• **ЗАДАНИЕ A**
Выведите дословно строки записей на участке от строки, содержащей «The height and width of the screenshot is (1280, 720).», до конца записей, включая обе границы. Изображения в ответ не включайте.

• **ВЫБРАННЫЙ ОТРЫВОК**

См. тут же: Денис Новиков, «Второрожденье. De profundis» (Статьи из архива).
Владимир Козлов. Негуманный поэтический космизм. — «Prosodia», 2017, № 7 <http://magazines.russ.ru/prosodia>.
О двухтомнике «Русская поэтическая речь — 2016» (Челябинск, Издательство Марины Волковой). Том первый: «Антология анонимных текстов»; том второй: «Аналитика: тестирование вслепую».
«Замысел уральцев сделать антологию анонимной поэзии и обсудить ее результаты мог бы быть однозначно воспринят как свежая и продуктивная идея, если бы от проекта не веяло легким безумием».
«Автор предисловия не забывает сказать и о том, что приглашение принять участие в антологии анонимных текстов было своеобразной „фильтрацией уровней художественного сознания поэтов” (Т. 1, с. 6). Видимо, нам предстоит ожидать фундаментального исследования с точной оценкой соответствующего уровня у каждого из подопытных. Пока же основной вывод такой: „Согласие на анонимное участие в написании поэтического сверх-текста (коим и является первый том — антология) — это выбор человека, который обладает пластичным мышлением художника, понимающего, что персонификация любого художественного жеста и создание на этом фоне репутационной и социальной иерархии — вещь интеллектуально неубедительная, хотя и до неприличия привычная” (Т. 1, с. 6). Автор не приглашает нас к эксперименту, он не утруждает себя аргументами произносимой дичи — он просто походя постулирует порочность связи между поступком и личностью, которая его совершает. А затем оказывается, что „искомый результат” проекта — „создание новой гуманитарной идеологии”, об иных основах которой, кроме очевидной анонимности, из этого предисловия ничего узнать не получится. Мне кажется, было бы трудно написать предисловие, которое бы наносило больший ущерб этому проекту. Оно свидетельствует о том, что читатель попал в лапы безумца, который не понимает, что делает, и который заботиться о читателе не желает».
См. также: Юлия Подлубнова, «Гении и гегемоны» — «Лиterraтура», 2017, № 105, 20 сентября <http://literratura.org>.
См. также: Анна Голубкова, «О чем пишут современные поэты»; Татьяна Бонч-Осмоловская, «Поэзия как бездна или поэзия как пыль» — «Новый мир», 2017, № 9.

• **ЗАПИСИ К ЗАДАНИЮ**
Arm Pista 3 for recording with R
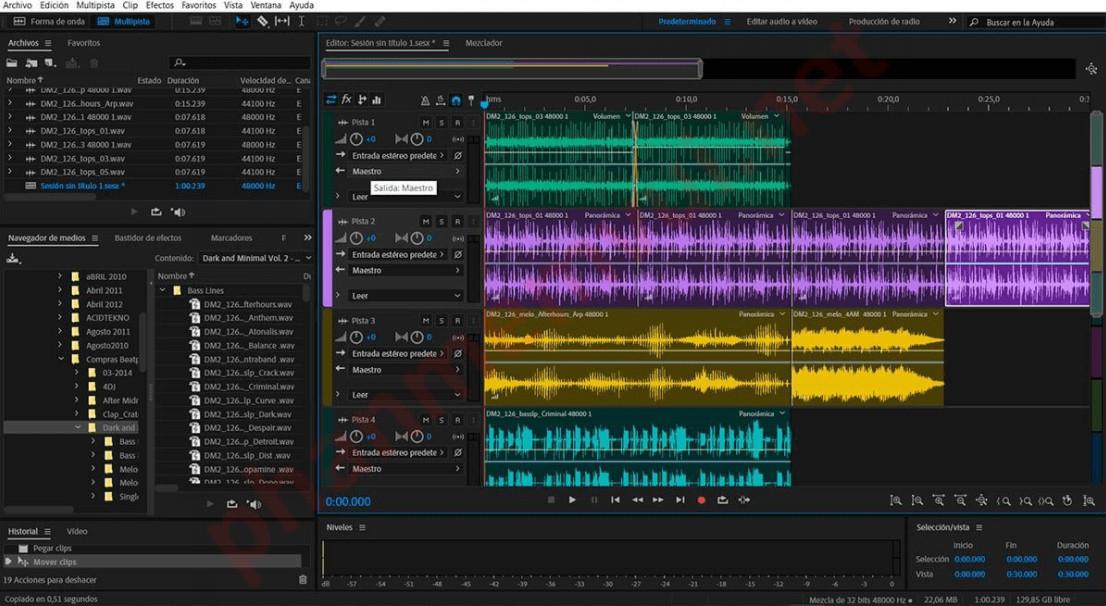Viewport: 1106px width, 606px height. 457,321
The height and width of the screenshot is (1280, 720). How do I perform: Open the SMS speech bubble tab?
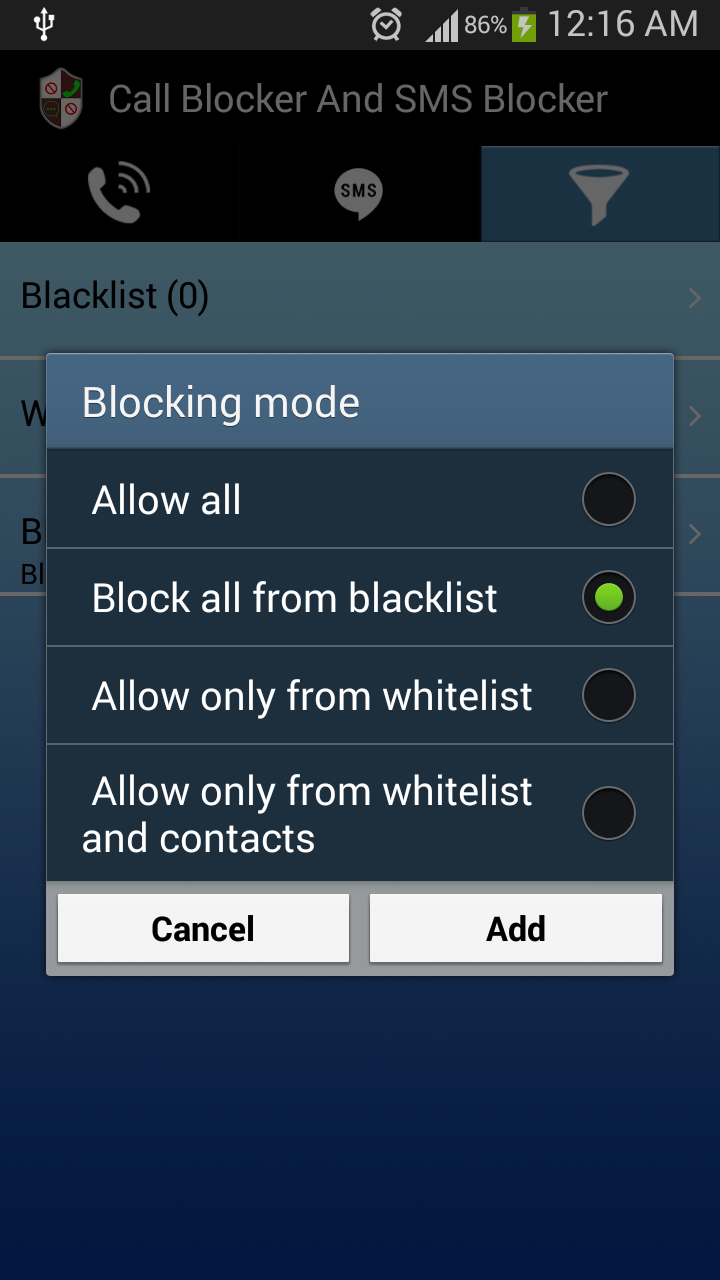[x=358, y=193]
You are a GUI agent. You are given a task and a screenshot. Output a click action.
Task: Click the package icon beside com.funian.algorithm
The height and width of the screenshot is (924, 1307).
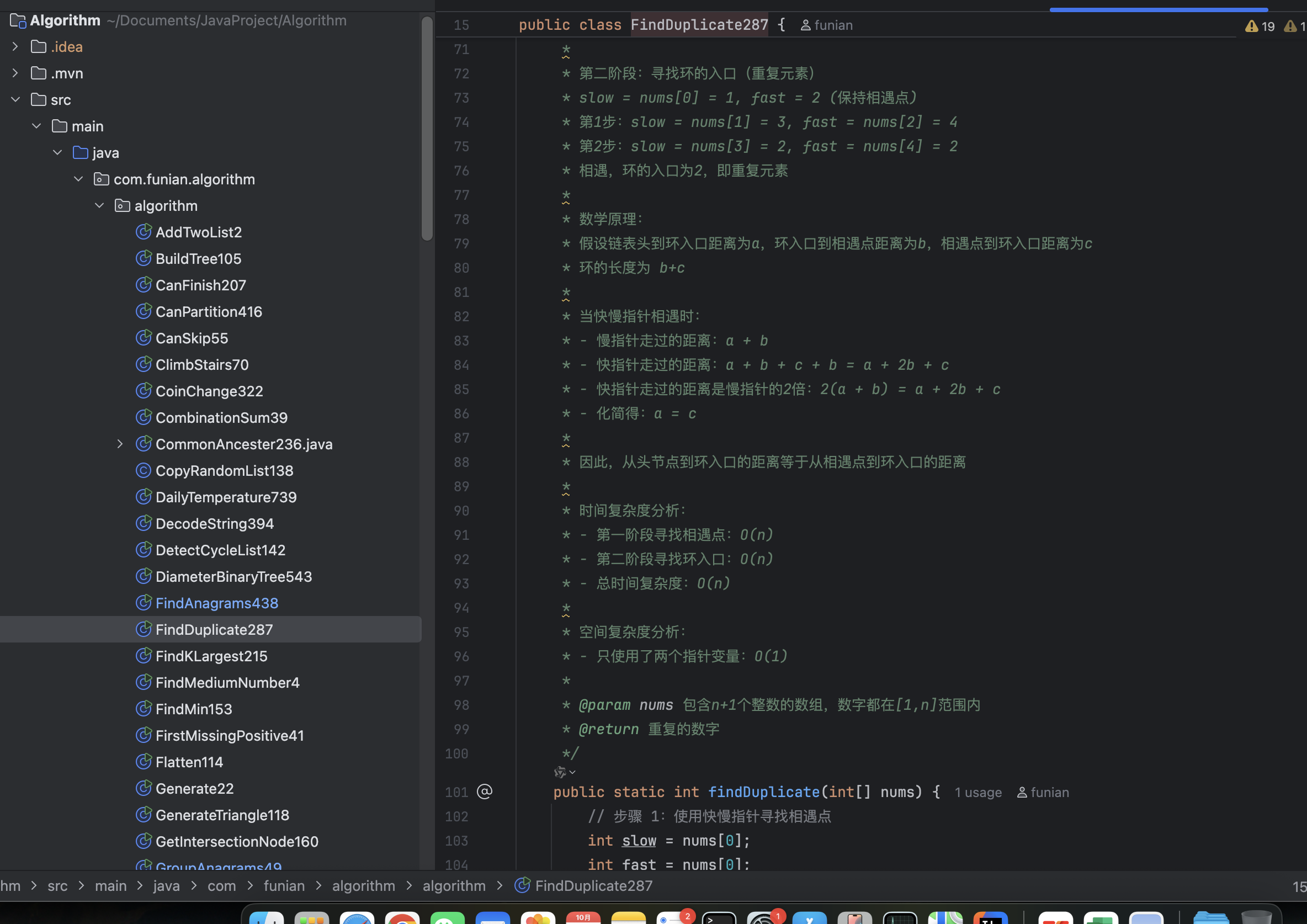101,179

• **ЗАДАНИЕ B**
Верните без изменений фрагмент отрывка на участке от слов «См. тут же: Денис» до слов «2017, № 7 <http://magazines.russ.ru/prosodia>.» включительно.

• **ПОЛНЫЙ ОТВЕТ A**
The height and width of the screenshot is (1280, 720). How do I perform: Open the SMS speech bubble tab?
[x=358, y=193]
You are a GUI agent. You are given a task and a screenshot. Output a click action.
Task: Click the package icon beside com.funian.algorithm
The height and width of the screenshot is (924, 1307).
101,179

• **ПОЛНЫЙ ОТВЕТ B**
См. тут же: Денис Новиков, «Второрожденье. De profundis» (Статьи из архива).
Владимир Козлов. Негуманный поэтический космизм. — «Prosodia», 2017, № 7 <http://magazines.russ.ru/prosodia>.